What to make of a film that can’t even be bothered to change its own credits when the title is altered? After deciding that “MetalBeast” just wasn’t cutting the mustard, the producers then presented us with “Project: Metalbeast” – perhaps (although I admit this is unlikely) due to the same year’s “Project Shadowchaser 3”, also starring Musetta Vander?

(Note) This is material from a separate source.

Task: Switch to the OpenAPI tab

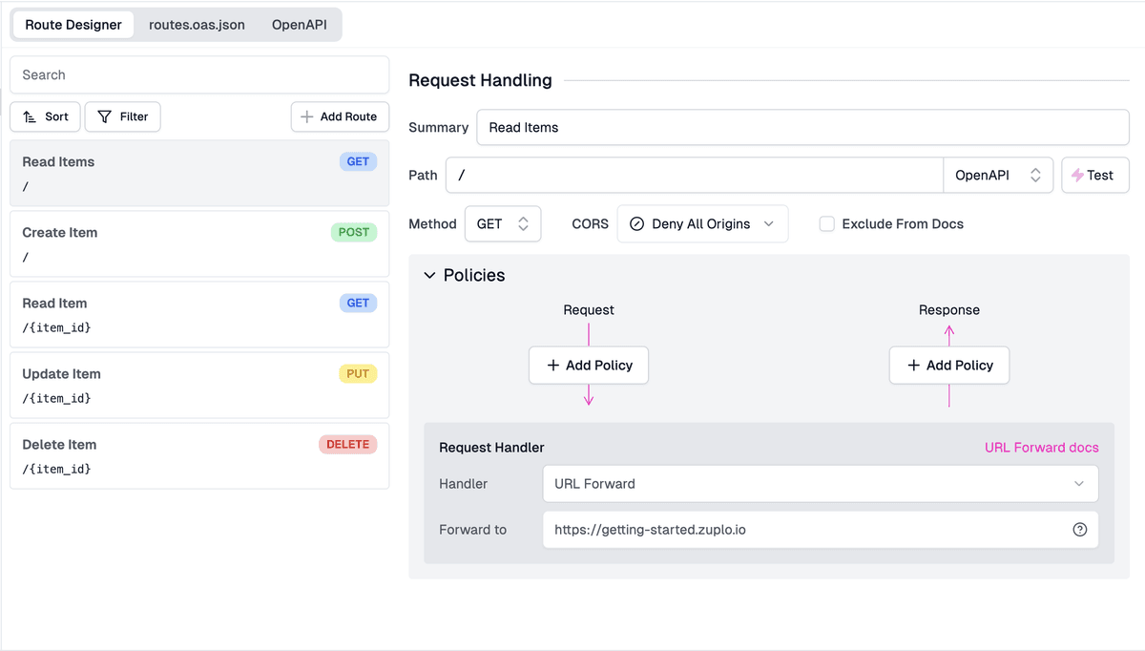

You don’t want to hear me speculate on 20-year-old naming decisions, though! What you do want, I hope, is a slightly sarcastic recap of the film, so here goes. It’s 1974, and thanks to a text info-dump…tell you what, rather than me describe it to you, here it is, and it’s a pretty cool idea for a film:
Although his partner gets his throat ripped out quickly, Butler (who looks like the most stereotypically “army” guy ever) makes short work of the werewolf and we’re on our way back to the US. He’s bummed out that they can’t start testing it on live soldiers right away, and thinks the scientists are taking too long so injects himself with the last remaining blood. He starts turning into a werewolf too, so his boss, Barry Bostwick (who’s been covered by the ISCFC here and here) puts him in suspended animation until science has caught up with him, or something.
So we skip forward to 1994, where Bostwick is now in charge of all sorts of government science funding, and one of his projects is to create synthetic skin for cancer patients. He combines this with something to do with metal (I may not have been paying attention during his long silly speech) and boom, we’ve got skin which is sort of made out of metal. And guess which long-frozen cadaver Bostwick gives them to test the skin out on?
CAROLINE AWARD! We have an award for films which feature male, but no female, nudity, because the scales are tipped ridiculously far in the other direction. I am pleased to confirm that with its lingering full-frontal shot of Butler, “Project: Metalbeast” wins the Caroline Award.
The two main scientists in the present are Kim Delaney and Musetta Vander, both top 90s ladies. Luckily, this movie got Delaney minutes before she signed on for “NYPD Blue” for most of the next decade, and Bostwick just before “Spin City”, so it looks a bit higher-class in retrospect. Anyway, they start laying the new skin on their cadaver, until wouldn’t you know it, it appears he wasn’t quite as dead as they thought.
Now, right about here is where the problems start. The film has “Metalbeast” in its title, and even with zero spoilers just from the box you know Kane Hodder is playing the beast, so waiting around until 1:07 of an 1:25 film to show us the fully metal beast for the first time might reasonably be said to be leaving it a little too long. Or, as my notes less prosaically put it, “crack on lads” – when you’ve got a werewolf with metal skin, get some damn use out of it! When Kim Delaney starts running pretty quickly, a few minutes after pulling a giant metal rod out of her foot, I was a little annoyed too.
The ending is fun though. Despite this film aiming for some sort of record for the most use of people running down corridors in history, and numerous examples of people splitting up specifically so it’s easier for the beast to pick them off one by one, there’s people blowing up, clever resourceful female characters and a surprisingly decent MetalBeast outfit. Ultimately, popping a film like this on the telly and you really ought to know what to expect, too – “well, “Project: Metalbeast” didn’t have enough ruminating on the human condition for me, so I give it a thumbs down”.
So, despite a really slow middle section, a superb bit of villainy from Bostwick and two great performances from Vander and Delaney get this film over the top. I think you’ll probably enjoy it, but it’s a definite if you’re a corridor fetishist.